YOUR TASK —
Copy exactly the run of lines that begins at the line with "You are a GUI agent. The screenshot is 474×2576." and ends at the final line of the entries.

[Dataset excerpts]
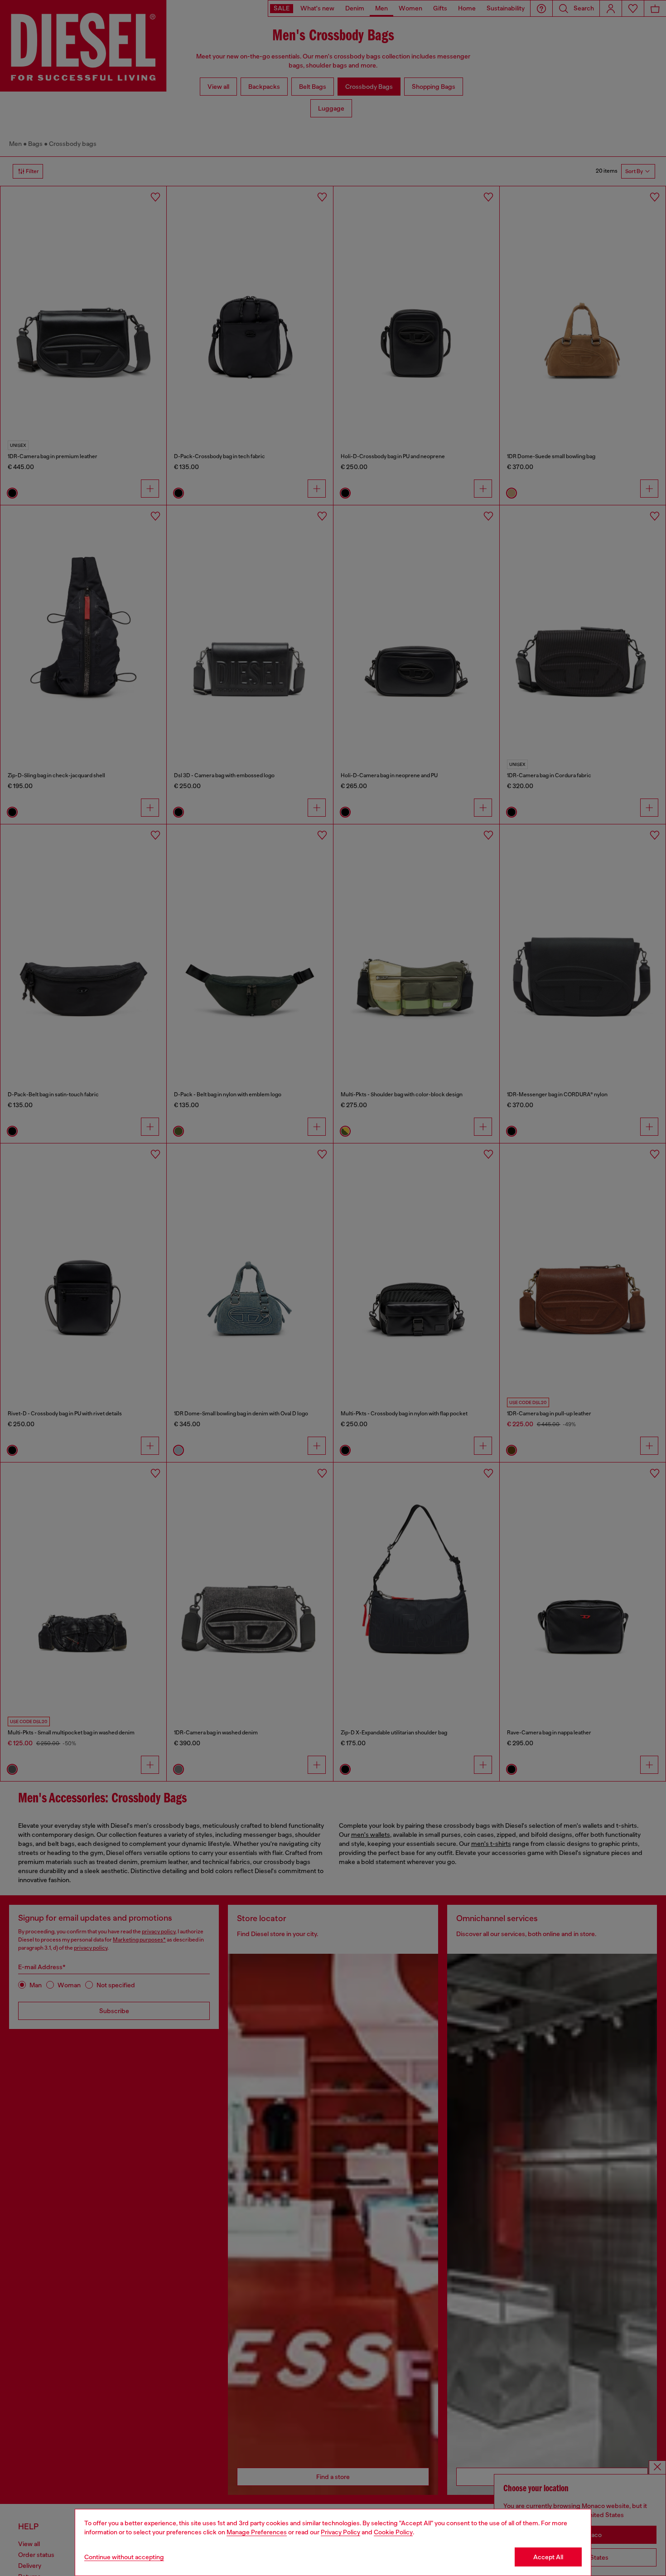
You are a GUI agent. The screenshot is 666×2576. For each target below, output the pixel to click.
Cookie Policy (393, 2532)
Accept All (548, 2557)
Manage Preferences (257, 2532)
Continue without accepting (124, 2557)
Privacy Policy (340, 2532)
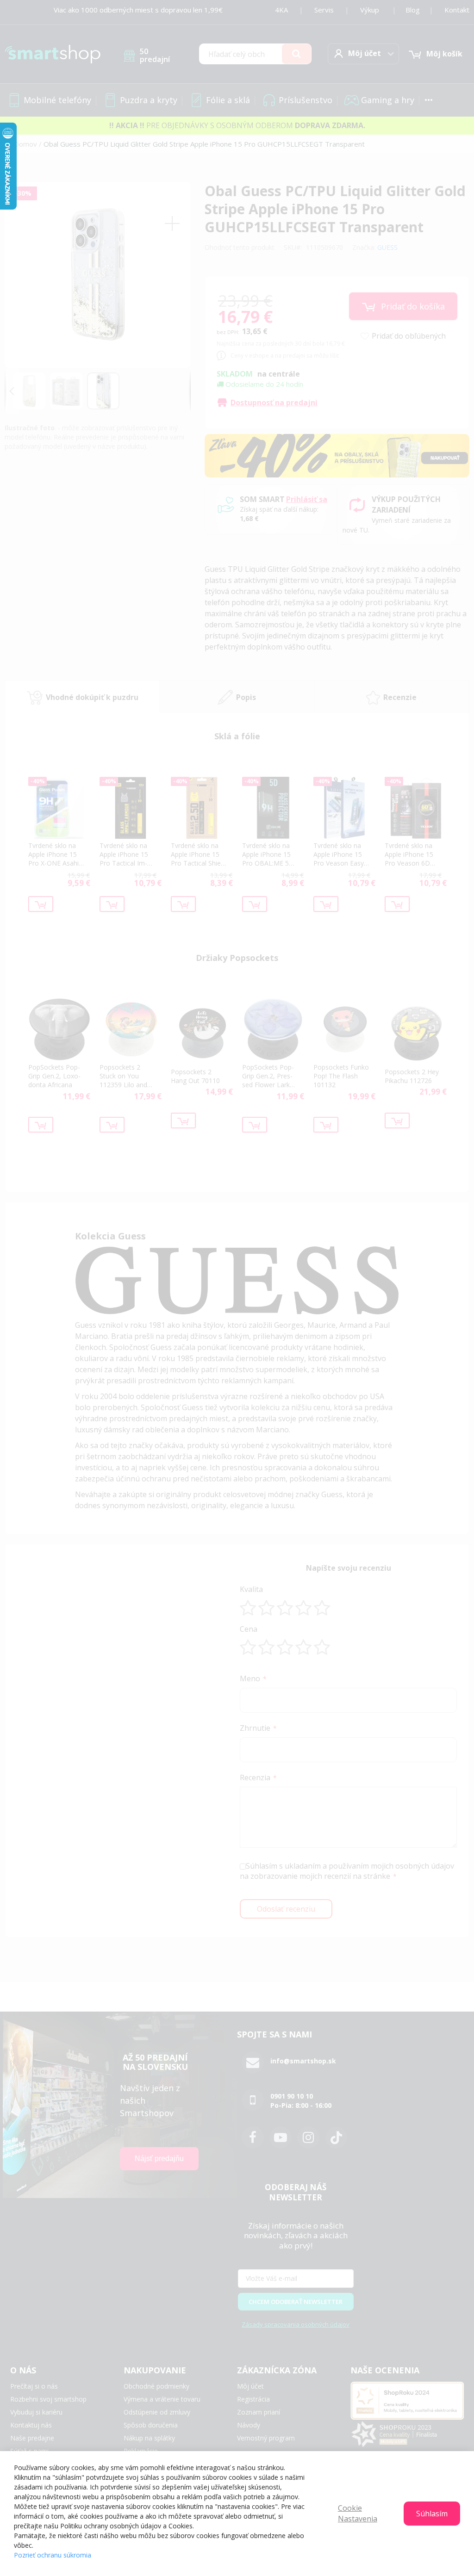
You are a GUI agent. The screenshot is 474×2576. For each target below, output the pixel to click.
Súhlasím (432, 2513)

SOLUTION BELOW —
You are a GUI agent. The screenshot is 474×2576. For each target below, output the pixel to click.
Súhlasím (432, 2513)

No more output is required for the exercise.